Continue the bug report about SockJS XHR polling under poor network conditions, starting right after its last sentence.

### Reading passage
begin
XHR Polling misbehaves under (very) poor network conditions

Open exFalso opened this issue 10 years ago • 0 comments

A bit of context: We started using a SockJS based protocol in production a couple of weeks ago. After a couple of days of monitoring we noticed some clients exhibiting weird behaviour in rare cases: it seemed as if newly connected clients started in the middle of the application-layer protocol rather than with a regular handshake. After a bit of debugging we realized that the cause is that sometimes the XHR polling client sends a delayed (> 5 second delay) poll request, which is treated as a new connection. If in the meantime an /xhr_send also happens then on the server this is treated as the first message of a newly connected client. The server side SockJS is our own implementation so I checked with the reference sockjs-node implementation and could reproduce the same issue.
end
### Data entries
begin
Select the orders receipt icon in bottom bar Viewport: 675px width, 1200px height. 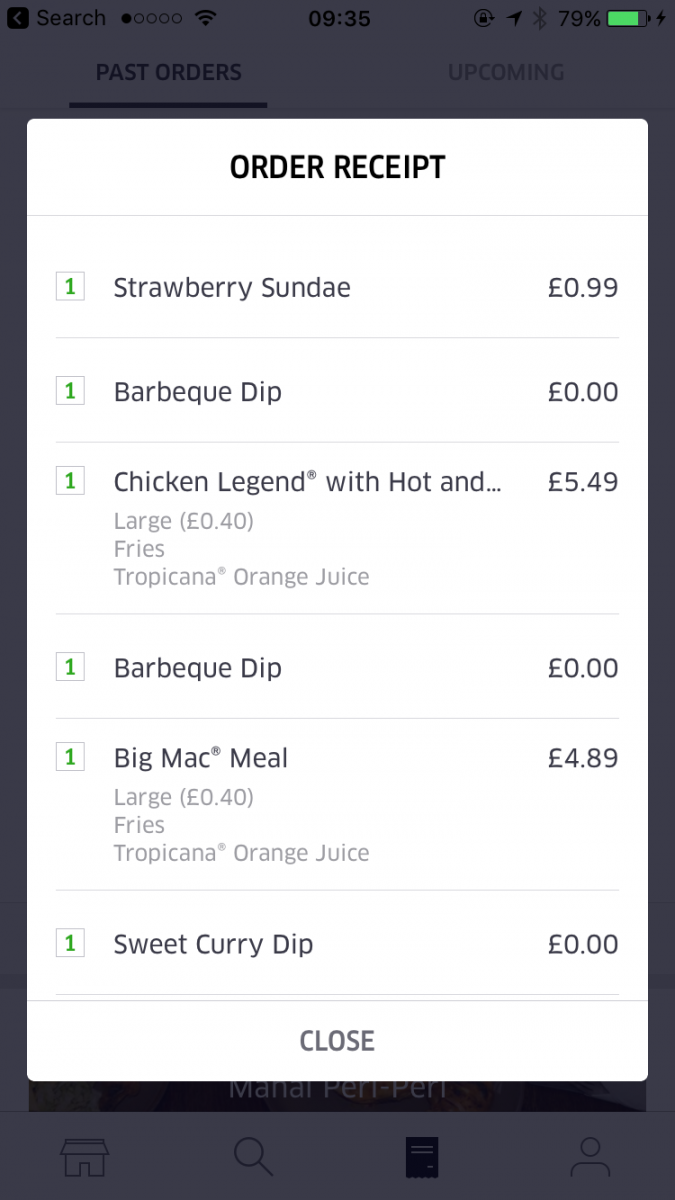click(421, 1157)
end
begin
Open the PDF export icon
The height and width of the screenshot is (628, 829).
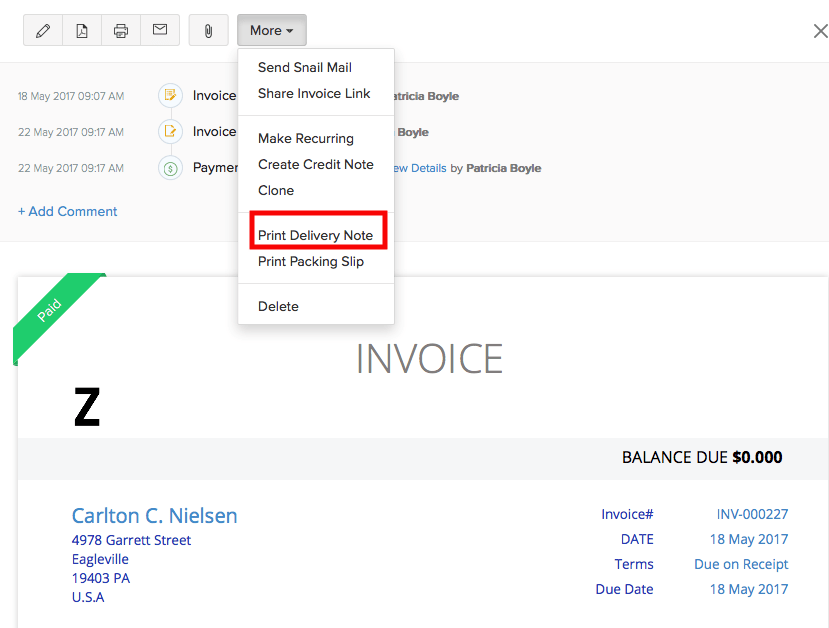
end
### Output of the task
Steps to reproduce: I'll use the example echo service from the https://github.com/sockjs/sockjs-node README. The poor network condition is simulated with a port-forwarding proxy.

Start server on port 9999
Start port forward on localhost from 9998 to 9999
$ curl -X POST localhost:9998/echo/000/000/xhr open frame
$ curl -X POST localhost:9998/echo/000/000/xhr poll
$ curl localhost:9998/echo/000/000/xhr_send --data '["Hello"]' -H content-type:text/plain poll returns, server is waiting 5 seconds for next poll before close
Send SIGSTOP to the proxy. The port will stay open but data sent will be buffered by the OS
$ curl -X POST localhost:9998/echo/000/000/xhr poll, does not reach server
$ curl localhost:9998/echo/000/000/xhr_send --data '["World!"]' -H content-type:text/plain hangs
Wait 5 seconds so that server drops connection
Send SIGCONT to port forward. This will cause the /xhr and /xhr_send requests to be delivered (hopefully in this order). The /xhr request will open a new connection with the same session_id (return code 200) and the /xhr_send will send the message (return code 204), most probably causing havoc in the application layer protocol.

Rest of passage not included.